Unterstützer meist in ärmeren Gegenden
Piedziuk beobachtet den politischen Weg des 59-jährigen Brauns. Der Politiker ist Publizist, Regisseur und seit Langem politisch aktiv. Braun zelebriert Traditionen und die polnische Sprache, redet sehr langsam, verwendet altmodische Ausdrücke. Und er lässt deutlich erkennen, wie gläubig er ist.

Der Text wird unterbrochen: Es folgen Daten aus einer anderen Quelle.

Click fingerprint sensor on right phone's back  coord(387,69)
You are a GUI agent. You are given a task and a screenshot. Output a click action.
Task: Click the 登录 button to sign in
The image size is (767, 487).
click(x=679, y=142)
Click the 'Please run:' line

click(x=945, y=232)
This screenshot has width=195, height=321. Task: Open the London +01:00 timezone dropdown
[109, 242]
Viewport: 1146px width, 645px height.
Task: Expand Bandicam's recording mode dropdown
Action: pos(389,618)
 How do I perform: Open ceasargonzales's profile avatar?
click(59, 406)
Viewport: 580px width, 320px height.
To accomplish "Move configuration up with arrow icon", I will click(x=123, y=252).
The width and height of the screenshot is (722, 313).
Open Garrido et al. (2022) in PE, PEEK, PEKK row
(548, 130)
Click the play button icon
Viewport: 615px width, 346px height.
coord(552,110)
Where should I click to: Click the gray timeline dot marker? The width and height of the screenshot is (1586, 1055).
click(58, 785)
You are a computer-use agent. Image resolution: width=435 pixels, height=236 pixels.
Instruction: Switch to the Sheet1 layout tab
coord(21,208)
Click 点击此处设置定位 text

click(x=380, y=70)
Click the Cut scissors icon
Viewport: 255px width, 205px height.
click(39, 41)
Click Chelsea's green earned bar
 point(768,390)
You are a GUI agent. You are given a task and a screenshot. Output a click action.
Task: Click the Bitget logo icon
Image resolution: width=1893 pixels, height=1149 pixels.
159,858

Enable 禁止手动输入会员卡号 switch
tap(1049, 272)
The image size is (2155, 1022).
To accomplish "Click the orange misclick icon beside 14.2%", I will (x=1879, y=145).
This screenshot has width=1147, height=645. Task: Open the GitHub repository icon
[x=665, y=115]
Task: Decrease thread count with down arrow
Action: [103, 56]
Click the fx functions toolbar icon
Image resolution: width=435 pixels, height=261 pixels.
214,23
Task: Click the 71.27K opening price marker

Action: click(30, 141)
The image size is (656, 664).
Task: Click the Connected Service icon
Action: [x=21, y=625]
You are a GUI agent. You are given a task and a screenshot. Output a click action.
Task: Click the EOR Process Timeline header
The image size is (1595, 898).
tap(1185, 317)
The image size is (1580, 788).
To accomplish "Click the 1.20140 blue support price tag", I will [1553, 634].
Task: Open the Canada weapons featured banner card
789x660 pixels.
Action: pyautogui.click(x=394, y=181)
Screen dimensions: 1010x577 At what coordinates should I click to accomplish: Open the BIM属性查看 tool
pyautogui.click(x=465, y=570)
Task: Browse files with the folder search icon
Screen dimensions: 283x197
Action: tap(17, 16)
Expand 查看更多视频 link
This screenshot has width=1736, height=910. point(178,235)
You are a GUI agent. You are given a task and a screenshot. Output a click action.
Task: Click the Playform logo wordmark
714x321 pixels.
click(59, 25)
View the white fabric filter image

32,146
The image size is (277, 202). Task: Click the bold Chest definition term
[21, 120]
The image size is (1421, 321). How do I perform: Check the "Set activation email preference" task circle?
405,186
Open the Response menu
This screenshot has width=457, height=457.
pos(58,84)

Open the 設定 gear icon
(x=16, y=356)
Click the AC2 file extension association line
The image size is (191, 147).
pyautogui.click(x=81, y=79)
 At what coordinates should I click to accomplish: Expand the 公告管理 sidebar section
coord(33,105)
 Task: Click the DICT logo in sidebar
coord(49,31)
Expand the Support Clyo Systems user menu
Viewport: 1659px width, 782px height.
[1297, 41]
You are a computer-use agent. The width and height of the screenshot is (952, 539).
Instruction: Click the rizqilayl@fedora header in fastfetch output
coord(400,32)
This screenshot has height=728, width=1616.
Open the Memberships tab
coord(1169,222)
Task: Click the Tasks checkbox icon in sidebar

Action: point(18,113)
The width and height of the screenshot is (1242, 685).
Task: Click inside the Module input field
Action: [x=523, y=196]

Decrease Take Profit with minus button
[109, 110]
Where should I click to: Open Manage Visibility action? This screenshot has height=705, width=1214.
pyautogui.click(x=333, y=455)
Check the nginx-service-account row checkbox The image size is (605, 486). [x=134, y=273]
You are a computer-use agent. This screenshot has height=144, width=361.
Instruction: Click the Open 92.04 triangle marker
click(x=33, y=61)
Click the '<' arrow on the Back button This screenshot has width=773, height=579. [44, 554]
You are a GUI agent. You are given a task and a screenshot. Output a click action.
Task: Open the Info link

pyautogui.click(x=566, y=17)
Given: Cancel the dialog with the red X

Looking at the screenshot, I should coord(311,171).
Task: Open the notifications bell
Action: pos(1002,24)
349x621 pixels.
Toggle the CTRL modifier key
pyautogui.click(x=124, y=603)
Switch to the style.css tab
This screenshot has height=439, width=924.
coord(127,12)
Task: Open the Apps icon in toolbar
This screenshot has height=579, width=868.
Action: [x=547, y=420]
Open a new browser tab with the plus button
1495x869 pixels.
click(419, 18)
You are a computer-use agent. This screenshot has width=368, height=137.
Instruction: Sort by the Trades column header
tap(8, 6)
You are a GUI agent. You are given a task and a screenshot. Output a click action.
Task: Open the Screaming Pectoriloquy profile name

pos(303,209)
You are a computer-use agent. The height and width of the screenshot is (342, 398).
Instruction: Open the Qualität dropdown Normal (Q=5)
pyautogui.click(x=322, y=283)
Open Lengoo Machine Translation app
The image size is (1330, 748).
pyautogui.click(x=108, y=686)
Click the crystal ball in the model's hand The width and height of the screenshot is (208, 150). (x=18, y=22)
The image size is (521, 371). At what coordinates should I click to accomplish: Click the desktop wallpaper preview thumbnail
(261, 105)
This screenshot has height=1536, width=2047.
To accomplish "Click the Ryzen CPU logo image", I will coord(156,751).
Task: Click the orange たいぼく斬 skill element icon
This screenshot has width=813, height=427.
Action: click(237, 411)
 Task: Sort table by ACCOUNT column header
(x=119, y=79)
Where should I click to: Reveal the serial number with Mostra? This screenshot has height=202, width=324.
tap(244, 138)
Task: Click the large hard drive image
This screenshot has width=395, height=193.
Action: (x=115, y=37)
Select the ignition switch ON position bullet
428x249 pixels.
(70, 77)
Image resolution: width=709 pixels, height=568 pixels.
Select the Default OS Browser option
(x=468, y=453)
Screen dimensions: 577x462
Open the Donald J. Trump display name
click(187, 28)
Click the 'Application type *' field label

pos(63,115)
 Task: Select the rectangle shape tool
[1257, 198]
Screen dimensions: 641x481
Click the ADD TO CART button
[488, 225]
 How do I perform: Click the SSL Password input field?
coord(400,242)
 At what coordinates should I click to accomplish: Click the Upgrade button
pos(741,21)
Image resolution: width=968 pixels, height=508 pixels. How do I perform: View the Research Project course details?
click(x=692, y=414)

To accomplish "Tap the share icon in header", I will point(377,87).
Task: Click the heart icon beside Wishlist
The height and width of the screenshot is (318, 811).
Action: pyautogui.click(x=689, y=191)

„Er visiert in gewisser Weise Wähler an, die etwas älter sind, die sich entweder daran erinnern, wie die Leute früher geredet haben, oder die selbst nach Politikern suchen, die ihre Worte mit Bedacht wählen, die sich auszudrücken wissen, die keine Umgangssprache verwenden“, sagt Piedziuk. „Und gleichzeitig verwebt er in seine Sätze verschiedene Bezüge zu Gott, er erwähnt gerne auch die Jungfrau Maria.“
Seine Unterstützer leben überwiegend in ländlichen Regionen, in den eher ärmeren Gegenden im Osten Polens. Oft seien es Menschen, die sich durch „das System“ benachteiligt fühlten, sagt der Analyst. Braun schwärme ihnen ein Polen vor, wo jeder Pole sein eigener Herr sein soll.
Bekanntheit durch Skandal
Und Braun wisse auch, sein Auftreten zu inszenieren: „Er spielt die Rolle eines Zynikers. Er spielt jemanden, der Unruhe stiftet, der Sand ins Getriebe des politischen Systems der Dritten Polnischen Republik streut“, erklärt Piedziuk „Er ist ein Mann mit sehr ausgeprägten Ansichten, die uns oft schockieren.“
So sorgte er 2023 für einen Skandal, als er eine Chanukka-Kerze im polnischen Parlament mit einem Feuerlöscher löschte. Doch diese Aktion machte ihn in ganz Polen bekannt.
Später fing Braun an, seine Partei, die KKP, zur eigenständigen politischen Kraft aufzubauen. Im vergangenen Jahr kandidierte er bei der Präsidentenwahl. Mehr als 1,2 Millionen Menschen gaben ihm ihre Stimmen. Überraschend viele.
„Es gibt einen Teil in unserer polnischen Gesellschaft, der sich an Verschwörungserzählungen ergötzt und einen Politiker schätzt, der nicht nur redet, sondern auch handelt. Selbst, wenn er entgegen den gesellschaftlichen Erwartungen und den allgemein anerkannten kulturellen Normen handelt“, meint Piedziuk zudem.
Anti-ukrainisch, anti-europäisch – und Russland-nah
Braun spiele oft mit tief verborgenen Ängsten der Bevölkerung. Dazu zähle etwa die Angst vor dem wirtschaftlichen Abstieg – im Kontext von der Ukraine, erklärt Rafal Chwedoruk, Politikwissenschaftler der Universität Warschau.
„Die Struktur der ukrainischen Wirtschaft ist größtenteils symmetrisch mit der polnischen. Vertreter vieler Branchen können sich bedroht fühlen – Landwirte, Stahlindustrie, Zementwerke, Transportbranche“, so Chwedoruk. Viele Menschen hätten Angst vor ukrainischer Konkurrenz.
Anti-ukrainisch, antisemitisch, homophob – gleichzeitig gibt es Hinweise auf eine Russland-Nähe in Brauns Umfeld. Kritik an Russland vermeidet Braun. Dafür hetzt er gegen die Europäische Union, obwohl er selbst im EU-Parlament sitzt.
„Europa stirbt – das soll die offizielle Hymne der Europäischen Union sein. So ist es eben. Die Eurokolchose verreckt, meine Herrschaften, und wer Gott im Herzen hat und klar denken kann, der versteht, dass man sich davon trennen muss“, so Braun.
Seine Partei kommt in aktuellen Umfragen auf acht Prozent, vor Kurzem lag sie sogar bei elf. Würde die KKP bei der Parlamentswahl im kommenden Jahr so viele Stimmen bekommen, wäre es ein politisches Erdbeben. Denn würden Polens Rechtskonservative von der PiS zurück an die Macht streben, wären sie auf Braun und seine Partei angewiesen.